# TASK DATA
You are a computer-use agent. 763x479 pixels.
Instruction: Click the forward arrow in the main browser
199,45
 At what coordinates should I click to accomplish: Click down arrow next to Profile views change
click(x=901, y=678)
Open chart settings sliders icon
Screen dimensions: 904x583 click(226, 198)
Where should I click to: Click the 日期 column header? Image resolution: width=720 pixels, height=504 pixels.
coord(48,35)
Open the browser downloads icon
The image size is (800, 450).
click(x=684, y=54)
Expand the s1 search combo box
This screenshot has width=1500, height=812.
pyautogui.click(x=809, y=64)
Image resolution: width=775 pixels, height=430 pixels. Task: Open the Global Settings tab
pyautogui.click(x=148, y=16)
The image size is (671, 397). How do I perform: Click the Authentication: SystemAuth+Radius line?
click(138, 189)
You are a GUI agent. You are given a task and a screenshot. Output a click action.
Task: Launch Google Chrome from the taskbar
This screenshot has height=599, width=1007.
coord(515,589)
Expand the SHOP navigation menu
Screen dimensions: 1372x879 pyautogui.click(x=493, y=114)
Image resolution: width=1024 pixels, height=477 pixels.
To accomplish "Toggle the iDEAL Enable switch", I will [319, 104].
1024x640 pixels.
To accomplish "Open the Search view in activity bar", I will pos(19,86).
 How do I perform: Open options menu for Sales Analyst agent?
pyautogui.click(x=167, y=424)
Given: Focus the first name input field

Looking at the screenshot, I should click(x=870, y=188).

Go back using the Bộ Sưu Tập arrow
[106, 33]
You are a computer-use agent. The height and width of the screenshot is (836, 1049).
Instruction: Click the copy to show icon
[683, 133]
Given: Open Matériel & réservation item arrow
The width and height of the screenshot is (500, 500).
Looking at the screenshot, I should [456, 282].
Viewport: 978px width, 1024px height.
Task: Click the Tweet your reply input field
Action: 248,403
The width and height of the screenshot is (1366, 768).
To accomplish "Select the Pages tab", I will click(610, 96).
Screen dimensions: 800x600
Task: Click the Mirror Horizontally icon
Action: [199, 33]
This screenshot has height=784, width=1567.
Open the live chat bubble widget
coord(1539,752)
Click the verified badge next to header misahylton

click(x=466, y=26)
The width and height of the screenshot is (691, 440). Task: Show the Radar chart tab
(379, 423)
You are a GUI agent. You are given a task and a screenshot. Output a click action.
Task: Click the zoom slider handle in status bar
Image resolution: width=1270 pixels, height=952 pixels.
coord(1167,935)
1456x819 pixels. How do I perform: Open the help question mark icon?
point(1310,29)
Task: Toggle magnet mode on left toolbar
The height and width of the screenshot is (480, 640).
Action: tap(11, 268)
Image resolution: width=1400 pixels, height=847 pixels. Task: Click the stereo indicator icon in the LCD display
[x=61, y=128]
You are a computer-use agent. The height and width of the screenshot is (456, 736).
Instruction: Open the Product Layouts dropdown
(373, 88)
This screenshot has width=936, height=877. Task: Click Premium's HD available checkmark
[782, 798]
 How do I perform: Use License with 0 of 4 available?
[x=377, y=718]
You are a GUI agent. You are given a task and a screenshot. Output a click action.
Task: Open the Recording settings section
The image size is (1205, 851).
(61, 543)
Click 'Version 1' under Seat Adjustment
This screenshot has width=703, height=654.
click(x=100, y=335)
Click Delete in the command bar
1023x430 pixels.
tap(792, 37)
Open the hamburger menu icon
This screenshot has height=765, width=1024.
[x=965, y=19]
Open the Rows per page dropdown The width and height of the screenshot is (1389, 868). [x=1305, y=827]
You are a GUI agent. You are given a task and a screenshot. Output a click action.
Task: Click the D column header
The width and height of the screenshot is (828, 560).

# WHAT YOU WILL DO
Please recast every line of the entries above as a Markdown table with two columns, Row and Line, numbering the rows in order and omitting blank lines.

# EXERCISE RESPONSE
| Row | Line |
|---|---|
| 1 | You are a computer-use agent. 763x479 pixels. |
| 2 | Instruction: Click the forward arrow in the main browser |
| 3 | 199,45 |
| 4 |  At what coordinates should I click to accomplish: Click down arrow next to Profile views change |
| 5 | click(x=901, y=678) |
| 6 | Open chart settings sliders icon |
| 7 | Screen dimensions: 904x583 click(226, 198) |
| 8 | Where should I click to: Click the 日期 column header? Image resolution: width=720 pixels, height=504 pixels. |
| 9 | coord(48,35) |
| 10 | Open the browser downloads icon |
| 11 | The image size is (800, 450). |
| 12 | click(x=684, y=54) |
| 13 | Expand the s1 search combo box |
| 14 | This screenshot has width=1500, height=812. |
| 15 | pyautogui.click(x=809, y=64) |
| 16 | Image resolution: width=775 pixels, height=430 pixels. Task: Open the Global Settings tab |
| 17 | pyautogui.click(x=148, y=16) |
| 18 | The image size is (671, 397). How do I perform: Click the Authentication: SystemAuth+Radius line? |
| 19 | click(138, 189) |
| 20 | You are a GUI agent. You are given a task and a screenshot. Output a click action. |
| 21 | Task: Launch Google Chrome from the taskbar |
| 22 | This screenshot has height=599, width=1007. |
| 23 | coord(515,589) |
| 24 | Expand the SHOP navigation menu |
| 25 | Screen dimensions: 1372x879 pyautogui.click(x=493, y=114) |
| 26 | Image resolution: width=1024 pixels, height=477 pixels. |
| 27 | To accomplish "Toggle the iDEAL Enable switch", I will [319, 104]. |
| 28 | 1024x640 pixels. |
| 29 | To accomplish "Open the Search view in activity bar", I will pos(19,86). |
| 30 |  How do I perform: Open options menu for Sales Analyst agent? |
| 31 | pyautogui.click(x=167, y=424) |
| 32 | Given: Focus the first name input field |
| 33 | Looking at the screenshot, I should click(x=870, y=188). |
| 34 | Go back using the Bộ Sưu Tập arrow |
| 35 | [106, 33] |
| 36 | You are a computer-use agent. The height and width of the screenshot is (836, 1049). |
| 37 | Instruction: Click the copy to show icon |
| 38 | [683, 133] |
| 39 | Given: Open Matériel & réservation item arrow |
| 40 | The width and height of the screenshot is (500, 500). |
| 41 | Looking at the screenshot, I should [456, 282]. |
| 42 | Viewport: 978px width, 1024px height. |
| 43 | Task: Click the Tweet your reply input field |
| 44 | Action: 248,403 |
| 45 | The width and height of the screenshot is (1366, 768). |
| 46 | To accomplish "Select the Pages tab", I will click(610, 96). |
| 47 | Screen dimensions: 800x600 |
| 48 | Task: Click the Mirror Horizontally icon |
| 49 | Action: [199, 33] |
| 50 | This screenshot has height=784, width=1567. |
| 51 | Open the live chat bubble widget |
| 52 | coord(1539,752) |
| 53 | Click the verified badge next to header misahylton |
| 54 | click(x=466, y=26) |
| 55 | The width and height of the screenshot is (691, 440). Task: Show the Radar chart tab |
| 56 | (379, 423) |
| 57 | You are a GUI agent. You are given a task and a screenshot. Output a click action. |
| 58 | Task: Click the zoom slider handle in status bar |
| 59 | Image resolution: width=1270 pixels, height=952 pixels. |
| 60 | coord(1167,935) |
| 61 | 1456x819 pixels. How do I perform: Open the help question mark icon? |
| 62 | point(1310,29) |
| 63 | Task: Toggle magnet mode on left toolbar |
| 64 | The height and width of the screenshot is (480, 640). |
| 65 | Action: tap(11, 268) |
| 66 | Image resolution: width=1400 pixels, height=847 pixels. Task: Click the stereo indicator icon in the LCD display |
| 67 | [x=61, y=128] |
| 68 | You are a computer-use agent. The height and width of the screenshot is (456, 736). |
| 69 | Instruction: Open the Product Layouts dropdown |
| 70 | (373, 88) |
| 71 | This screenshot has width=936, height=877. Task: Click Premium's HD available checkmark |
| 72 | [782, 798] |
| 73 |  How do I perform: Use License with 0 of 4 available? |
| 74 | [x=377, y=718] |
| 75 | You are a GUI agent. You are given a task and a screenshot. Output a click action. |
| 76 | Task: Open the Recording settings section |
| 77 | The image size is (1205, 851). |
| 78 | (61, 543) |
| 79 | Click 'Version 1' under Seat Adjustment |
| 80 | This screenshot has width=703, height=654. |
| 81 | click(x=100, y=335) |
| 82 | Click Delete in the command bar |
| 83 | 1023x430 pixels. |
| 84 | tap(792, 37) |
| 85 | Open the hamburger menu icon |
| 86 | This screenshot has height=765, width=1024. |
| 87 | [x=965, y=19] |
| 88 | Open the Rows per page dropdown The width and height of the screenshot is (1389, 868). [x=1305, y=827] |
| 89 | You are a GUI agent. You are given a task and a screenshot. Output a click action. |
| 90 | Task: Click the D column header |
| 91 | The width and height of the screenshot is (828, 560). |